Ad oggi, circa il 47% dei contratti stipulati dai giovani è un contratto a termine. La maggioranza di questi diventa in pochi anni un contratto a tempo indeterminato, ma l’uso distorto delle forme contrattuali flessibili genera quel sentimento di insicurezza insito nel termine “precarietà”.
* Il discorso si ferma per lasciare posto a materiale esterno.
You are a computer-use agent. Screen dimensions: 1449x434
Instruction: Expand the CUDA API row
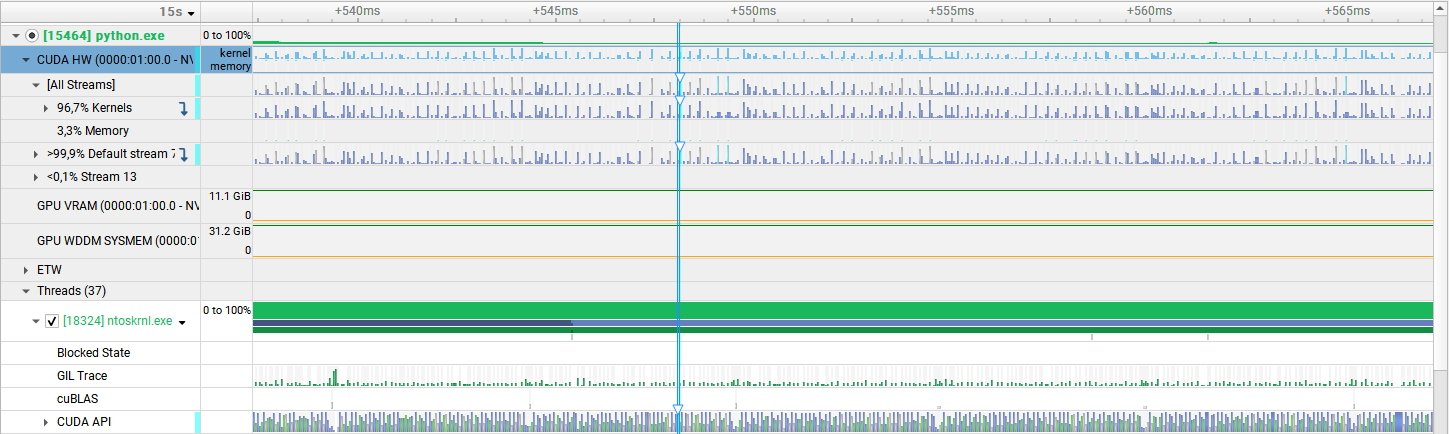(x=46, y=422)
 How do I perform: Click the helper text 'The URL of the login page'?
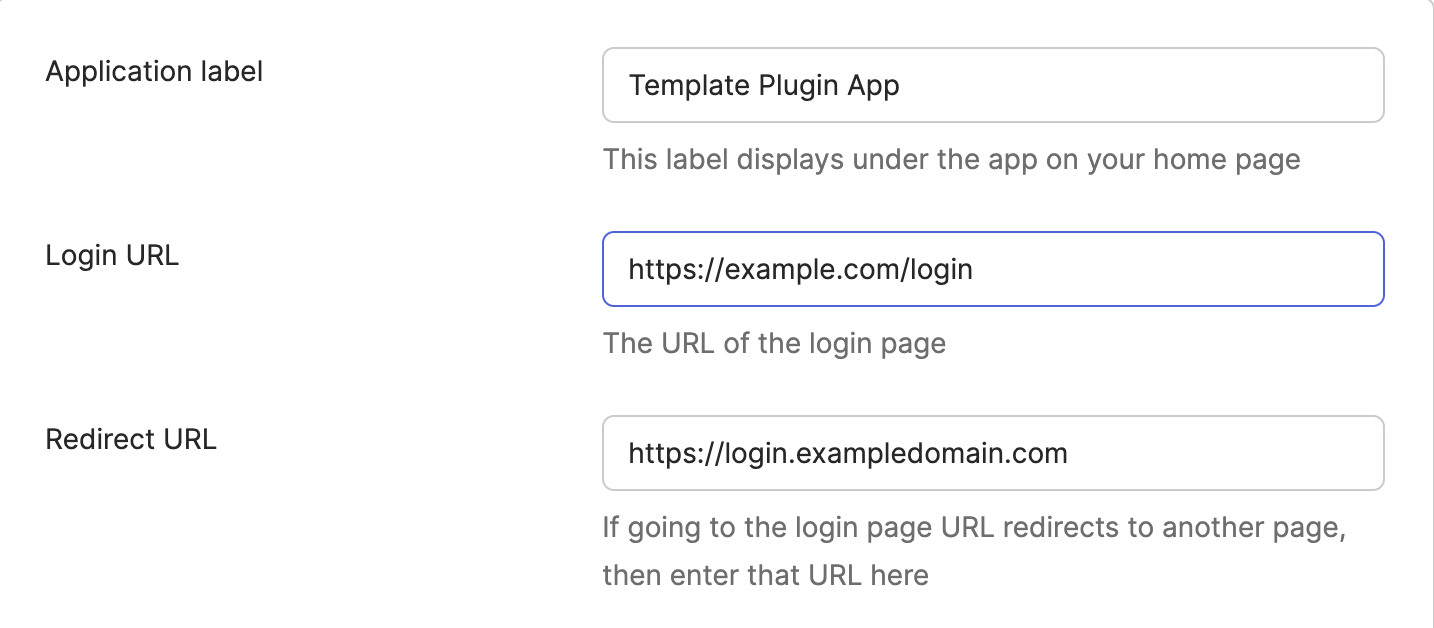tap(774, 343)
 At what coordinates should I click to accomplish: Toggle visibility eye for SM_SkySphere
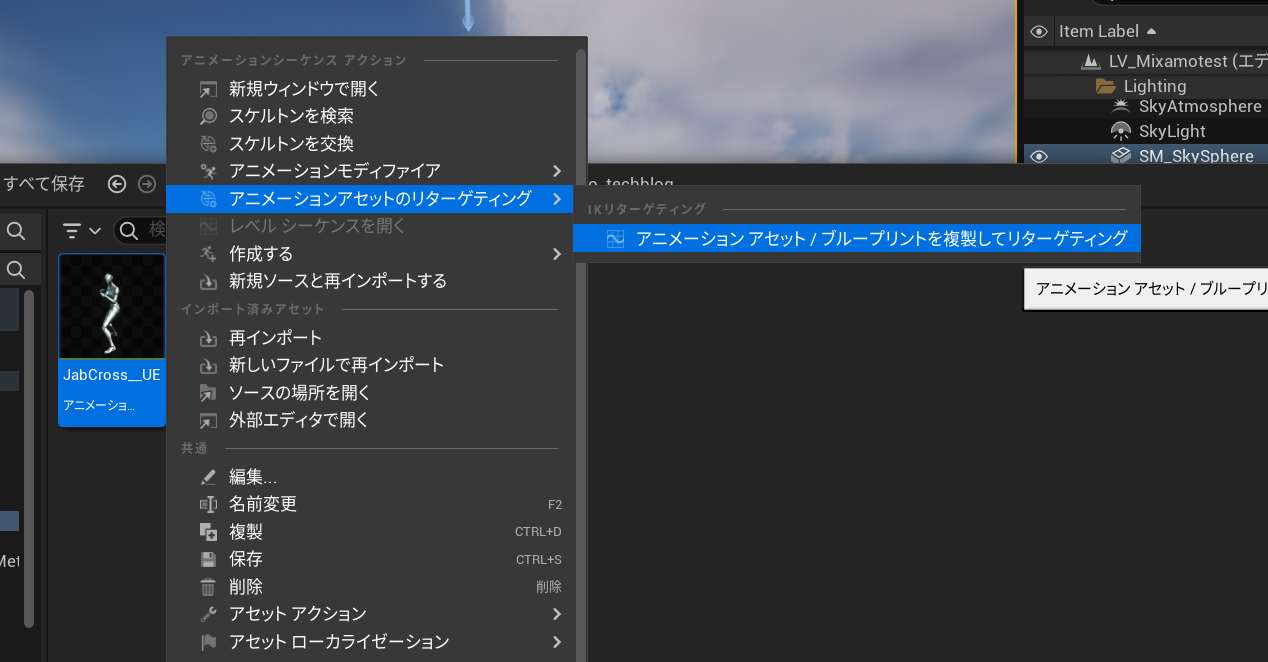1039,156
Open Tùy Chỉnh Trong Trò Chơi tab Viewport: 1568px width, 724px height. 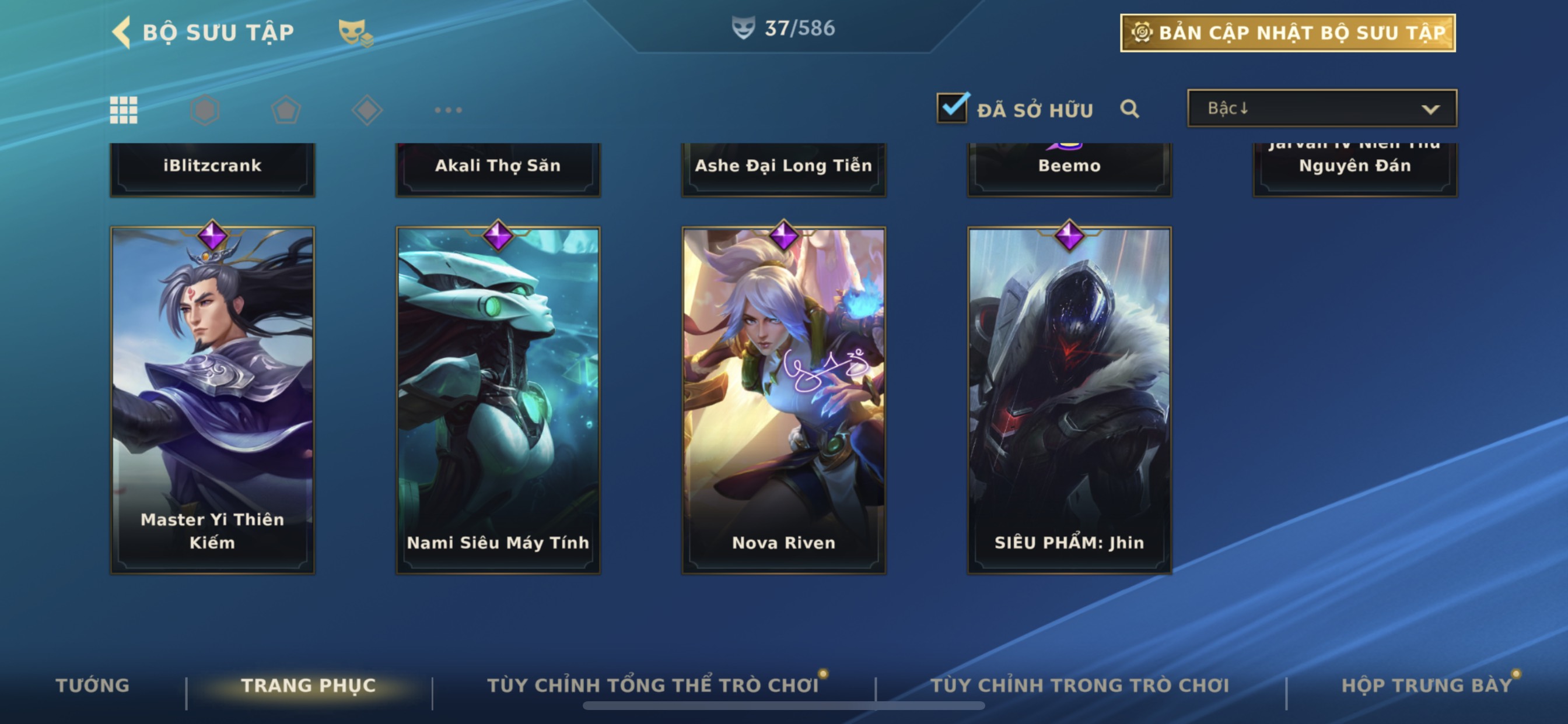pyautogui.click(x=1080, y=685)
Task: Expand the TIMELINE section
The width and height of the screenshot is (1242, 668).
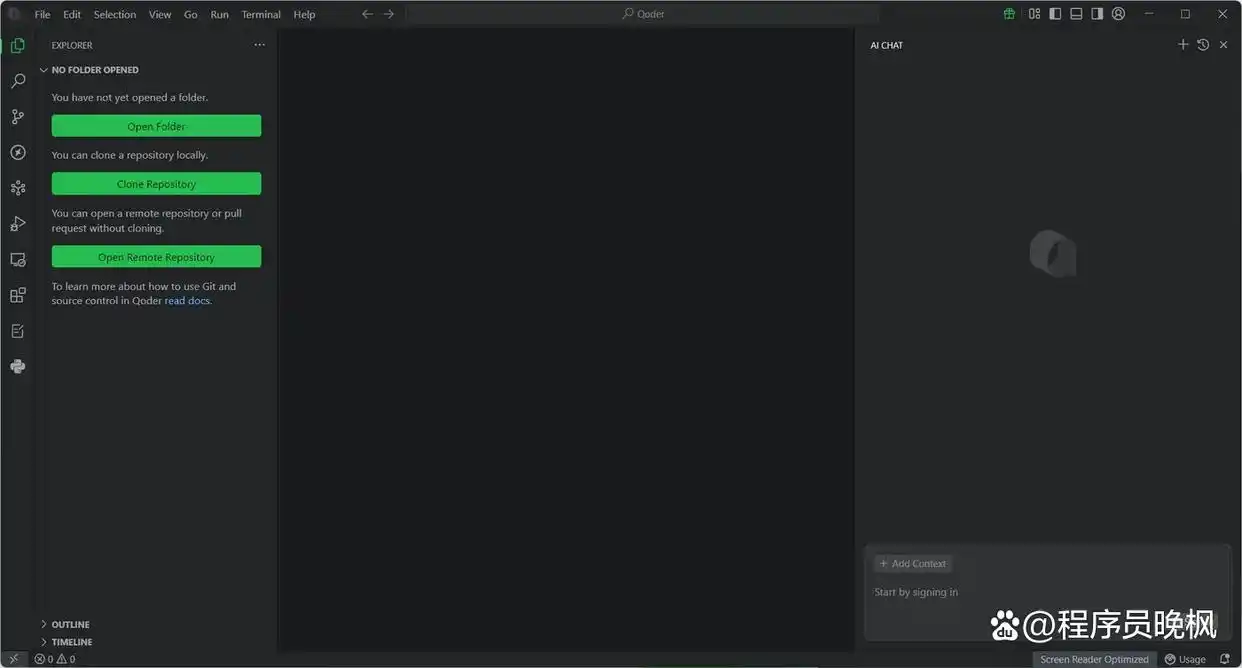Action: click(71, 642)
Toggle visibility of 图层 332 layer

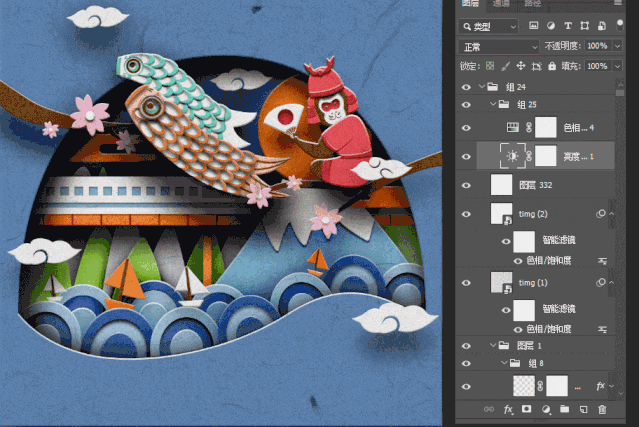(466, 185)
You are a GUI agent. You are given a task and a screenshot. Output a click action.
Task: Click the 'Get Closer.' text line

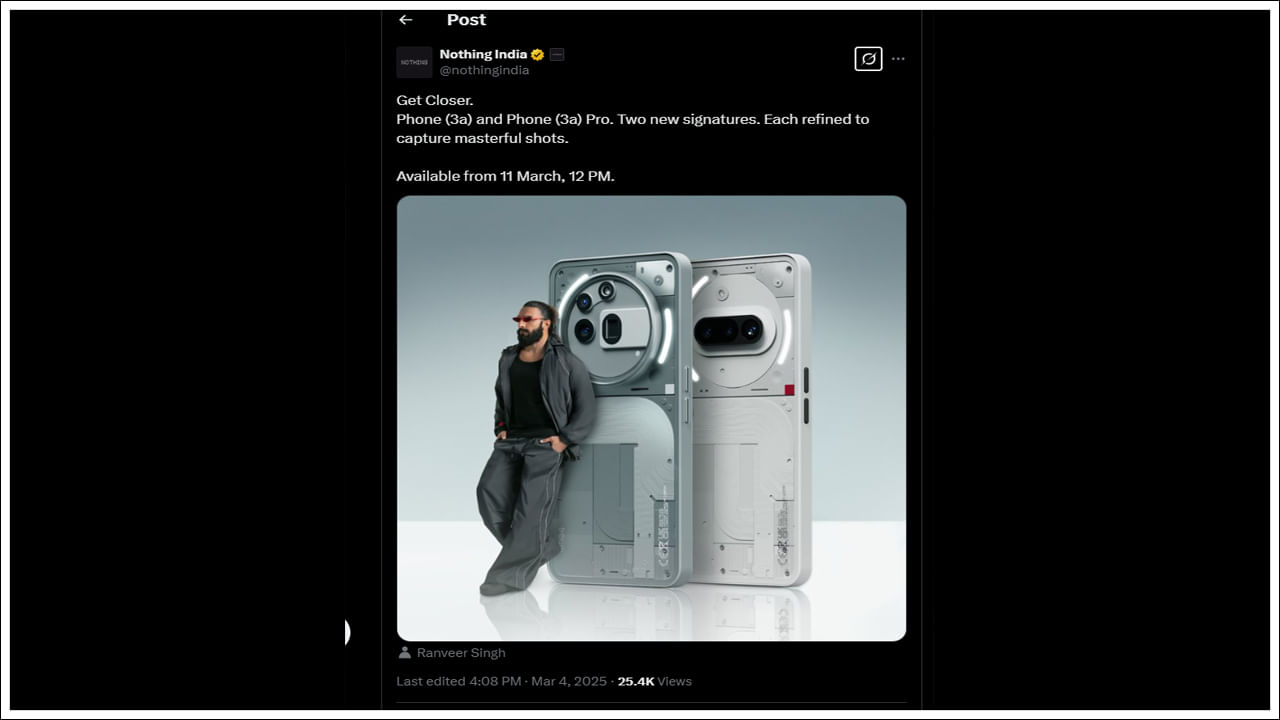(x=437, y=100)
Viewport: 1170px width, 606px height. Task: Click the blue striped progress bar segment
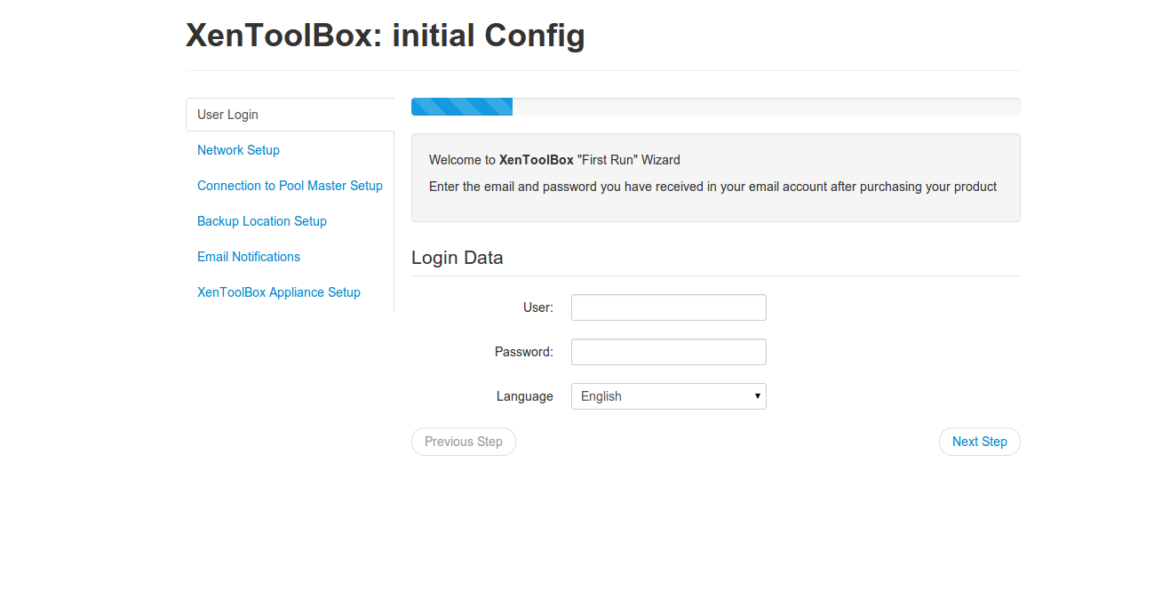462,107

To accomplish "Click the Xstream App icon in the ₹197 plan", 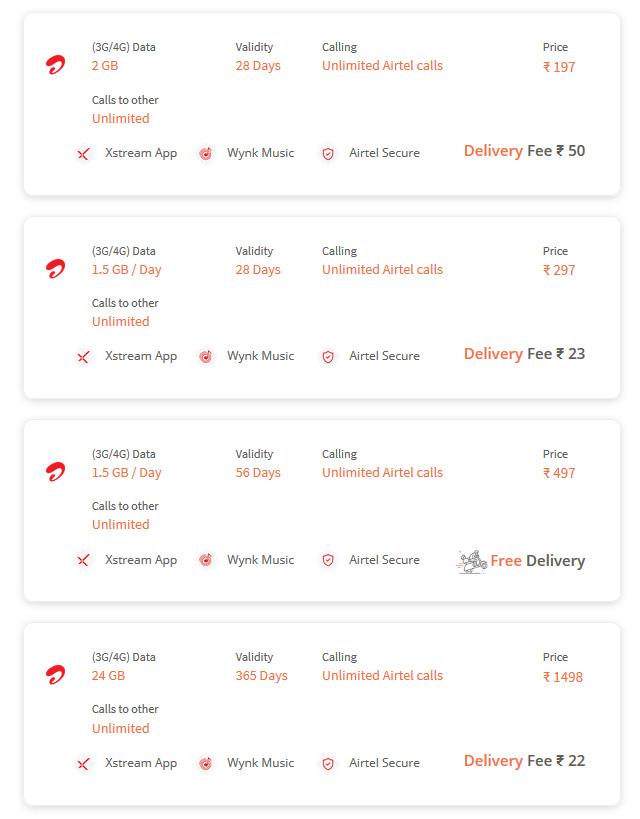I will (83, 154).
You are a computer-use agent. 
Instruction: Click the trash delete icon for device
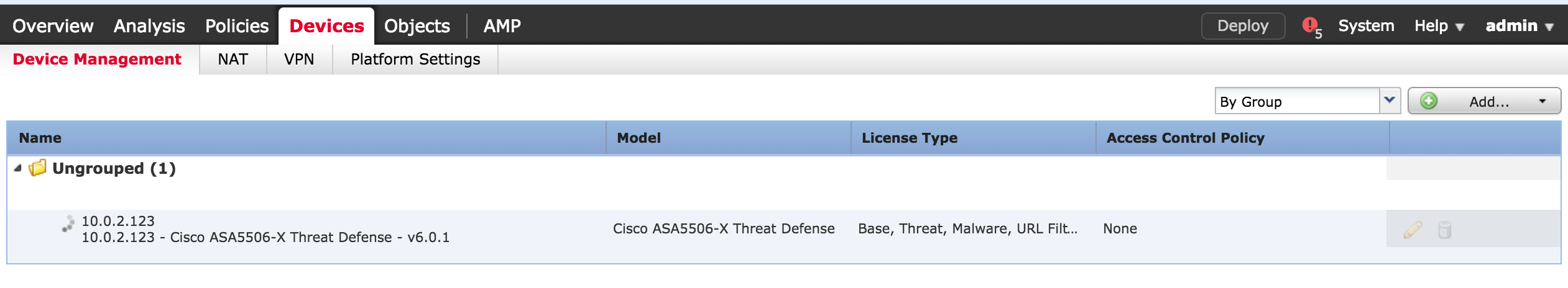1445,230
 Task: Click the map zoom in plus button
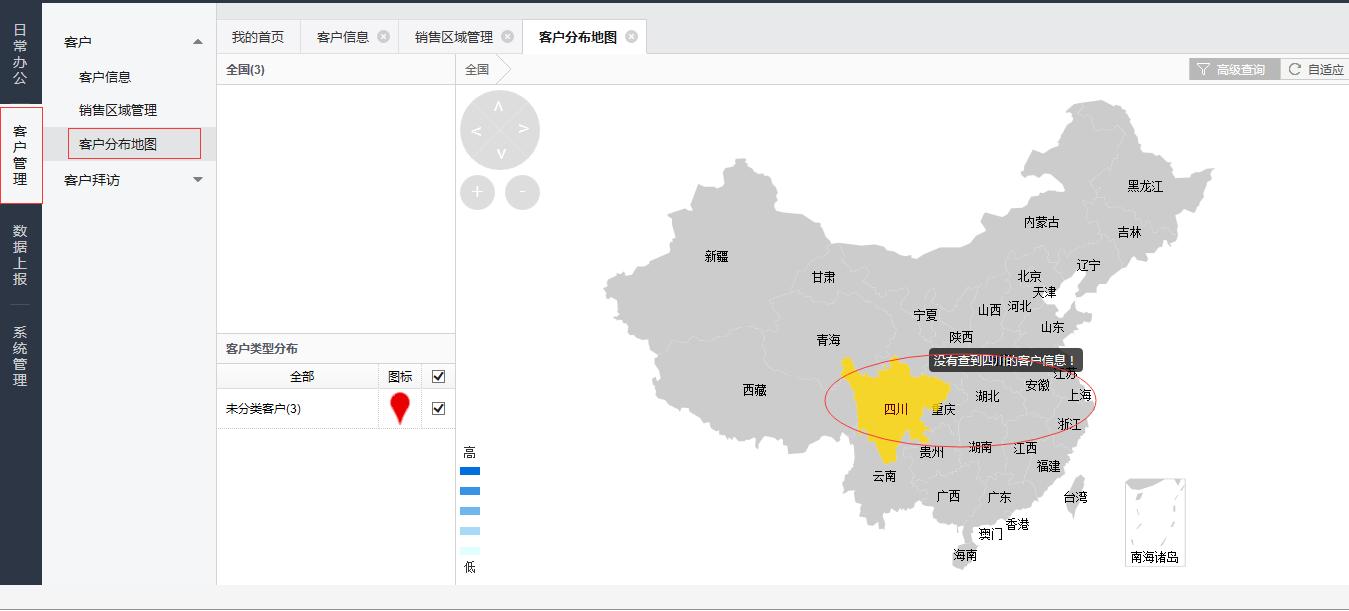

“Precariato” è certamente uno dei termini dotati di grande fortuna mediatica in questi anni di crisi economica. Il repentino aumento del tasso di disoccupazione giovanile osservato dal 2007 al 2012 (+9,3% per la fascia di età 15-24, dati di gennaio) ha reso evidente anche ai non addetti ai lavori il problema dell’inserimento dei giovani nel mercato del lavoro. Criticità che, invero, guardando ancora ai dati, è cronica per l’Italia. Tuttavia, la semplificazione politica e giornalistica ha erroneamente inteso riportare in auge l’equivalenza legge Biagi = precarietà. Vengono imputate alla riforma Biagi colpe che non le appartengono. Se guardiamo all’incidenza dei contratti a termine sul totale dei rapporti di lavoro dei giovani, notiamo che, effettivamente, l’incremento del numero dei contratti a termine (all’interno dei quali coesistono sia la flessibilità definita “buona”, sia quella “cattiva”) negli anni 2000 è inserito in un trend in crescita risalente a prima del 1990, in un periodo precedente non solo al pacchetto Treu ed alla legge Biagi, ma anche al Protocollo Ciampi. L’impegno non può essere tanto quello di trovare i “colpevoli”, quanto quello di interpretare un fenomeno comunque in crescita, che va certamente corretto. Ad oggi, circa il 47% dei contratti stipulati dai giovani è un contratto a termine. La maggioranza di questi diventa in pochi anni un contratto a tempo indeterminato, ma l’uso distorto delle forme contrattuali flessibili genera quel sentimento di insicurezza insito nel termine “precarietà”. Il fenomeno del precariato, quindi, oltre agli slogan ideologici, merita un approfondimento più puntuale ed intellettualmente onesto. Come disse l’allora Presidente dell’Istat nel 2006, nel corso di un’audizione conoscitiva, «la nozione stessa di precariato non è chiara, né le opinioni al riguardo sono univoche, e, purtroppo, anche le informazioni statistiche disponibili sul fenomeno nei vari Paesi europei, compresa l’Italia, non sono sufficienti per far completa luce sul fenomeno e sulle cause che lo generano». Neppure i glossari giuridici, quelli economici e quelli statistici condividono la definizione precisa di questo termine. «Precario», letteralmente, è colui che è soggetto a venir meno, incerto, provvisorio. È molto recente il successo di questa parola nella sua accezione lavoristica: il precario è colui che detiene un rapporto di lavoro temporaneo o, comunque, non garantito.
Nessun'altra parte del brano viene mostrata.